Daphnia magna fed GM maize had consistently lower population growth rates as compared to the control groups fed UM maize, both without (21% higher) and with predator (87% higher) present, and thus also for the pooled data (35% higher) (Fig. 4). With predator and for the total material, the 95% confidence intervals for the population growth rate did not overlap between the groups (Fig. 4). The inclusion of predator smell stimulated the UM-fed animals, but not the GM fed animals. Age at first reproduction was the same for both groups (13 days) and the generation time was similar (23.9 versus 24.2 days for GM and UM-fed animal, respectively), but the number of eggs and the average lifetime reproduction (R0) was lower in the GM-fed group as compared to the group fed UM maize (R0 = 2.73 and 3.53, respectively). The bootstrapped confidence intervals did not overlap (Table 3).
Fig. 4

Population growth rate per month (lambda—whiskers, 95% bootstrap CI) for D. magna fed unmodified (UM) and modified (GM) maize, without predator (n = 60), with predator (n = 20) and for all samples combined (n = 80)

Table 3

Demographic data on D. magna fed GM and UM maize

Stage-classified model

GM-fed

UM-fed

No. of females in experiments

40

40

Age at first reproduction (days)

13

13

Number of eggs

109

141

 Upper 95% confidence interval

134

175

 Lower 95% confidence interval

82

109

Average lifetime reproduction (R 0)

2.73

3.53

 Upper 95% confidence interval

3.35

4.37

 Lower 95% confidence interval

2.05

2.73

Generation time

23.9

24.2

 Upper 95% confidence interval

24.6

24.7

 Lower 95% confidence interval

22.3

23.3

Confidence intervals are calculated from bootstrapping. Data from all experiments, with and without predator (n = 80)

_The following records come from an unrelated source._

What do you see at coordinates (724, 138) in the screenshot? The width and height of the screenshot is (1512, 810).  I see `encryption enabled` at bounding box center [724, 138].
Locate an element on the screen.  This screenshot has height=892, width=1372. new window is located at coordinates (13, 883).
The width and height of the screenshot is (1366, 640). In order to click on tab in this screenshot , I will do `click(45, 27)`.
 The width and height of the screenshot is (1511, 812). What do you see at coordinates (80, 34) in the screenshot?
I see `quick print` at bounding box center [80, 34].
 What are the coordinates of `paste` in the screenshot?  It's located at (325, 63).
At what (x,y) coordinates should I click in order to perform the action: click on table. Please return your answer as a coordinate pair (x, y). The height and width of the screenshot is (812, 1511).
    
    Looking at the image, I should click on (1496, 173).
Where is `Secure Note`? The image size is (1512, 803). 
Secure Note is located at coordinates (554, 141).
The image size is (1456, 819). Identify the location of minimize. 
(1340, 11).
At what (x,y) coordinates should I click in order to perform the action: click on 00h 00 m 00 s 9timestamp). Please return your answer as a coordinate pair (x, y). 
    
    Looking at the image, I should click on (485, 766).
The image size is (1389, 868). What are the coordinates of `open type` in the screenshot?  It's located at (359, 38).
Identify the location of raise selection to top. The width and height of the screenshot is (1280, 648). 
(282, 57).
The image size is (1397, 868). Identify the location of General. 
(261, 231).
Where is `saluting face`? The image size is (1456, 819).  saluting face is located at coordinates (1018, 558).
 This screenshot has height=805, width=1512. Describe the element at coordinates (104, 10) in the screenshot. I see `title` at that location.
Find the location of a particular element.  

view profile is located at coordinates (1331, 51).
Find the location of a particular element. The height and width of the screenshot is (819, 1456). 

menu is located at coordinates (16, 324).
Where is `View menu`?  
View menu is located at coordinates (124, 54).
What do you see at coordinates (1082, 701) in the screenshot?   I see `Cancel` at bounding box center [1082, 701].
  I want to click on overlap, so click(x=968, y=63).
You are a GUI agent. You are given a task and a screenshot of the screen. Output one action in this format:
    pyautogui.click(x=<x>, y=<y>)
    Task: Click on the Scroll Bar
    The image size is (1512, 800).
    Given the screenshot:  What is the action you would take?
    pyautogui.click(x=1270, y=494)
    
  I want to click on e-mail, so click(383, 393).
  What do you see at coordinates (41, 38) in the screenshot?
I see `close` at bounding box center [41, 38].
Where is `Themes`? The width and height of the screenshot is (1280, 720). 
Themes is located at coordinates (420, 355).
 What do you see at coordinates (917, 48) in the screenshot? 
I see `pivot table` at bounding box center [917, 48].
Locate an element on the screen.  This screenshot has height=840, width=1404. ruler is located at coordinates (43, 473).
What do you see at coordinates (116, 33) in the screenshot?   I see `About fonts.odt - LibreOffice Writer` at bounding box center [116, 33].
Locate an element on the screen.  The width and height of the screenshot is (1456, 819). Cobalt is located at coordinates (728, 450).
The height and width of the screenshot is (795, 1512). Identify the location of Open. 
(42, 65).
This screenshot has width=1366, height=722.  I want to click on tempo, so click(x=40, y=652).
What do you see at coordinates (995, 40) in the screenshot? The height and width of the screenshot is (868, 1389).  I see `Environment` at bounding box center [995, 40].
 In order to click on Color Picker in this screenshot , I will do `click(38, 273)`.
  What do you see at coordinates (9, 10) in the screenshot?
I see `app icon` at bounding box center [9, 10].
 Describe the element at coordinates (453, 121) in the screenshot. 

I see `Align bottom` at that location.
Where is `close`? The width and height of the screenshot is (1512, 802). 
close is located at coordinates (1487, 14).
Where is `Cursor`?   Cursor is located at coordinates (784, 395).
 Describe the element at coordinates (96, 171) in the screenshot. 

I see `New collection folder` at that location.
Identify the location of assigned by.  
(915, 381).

Decomposition of food treatment effects on age-specific fecundity and survival

The decomposition of fecundity into (st)age-specific effects of food treatment (n = 80) showed that the higher fecundity of UM fed D. magna in the earliest adult groups was the dominant contributor to differences in the population growth rate (Fig. 5 upper panels). Conversely, the higher fecundity of GM fed animals in the latest (st)ages had a relatively small contribution to the population growth rate (Fig. 5 upper panels).
Fig. 5

(Top): decomposition of food treatment (dashed line = GM, solid line = UM) effects on the (st)age-specific fecundity for the total material (n = 80). Left panel shows absolute effects (relative to the mean) and right panel shows the contributions of those effects on the population growth rate. (Bottom): decomposition of food treatment effects on the (st)age-specific survival. Left panel shows absolute effects (relative to the mean) and right panel shows the contributions of those effects on the population growth rate

For the survival, (st)age-specific effects were more mixed with alternating curves for the two food treatments (Fig. 5 lower panels). However, it is noticeable that after stage 7 (at which the animals were 21 days old) even large absolute differences in survival did not contribute much to the population growth rate (Fig. 5 lower panels).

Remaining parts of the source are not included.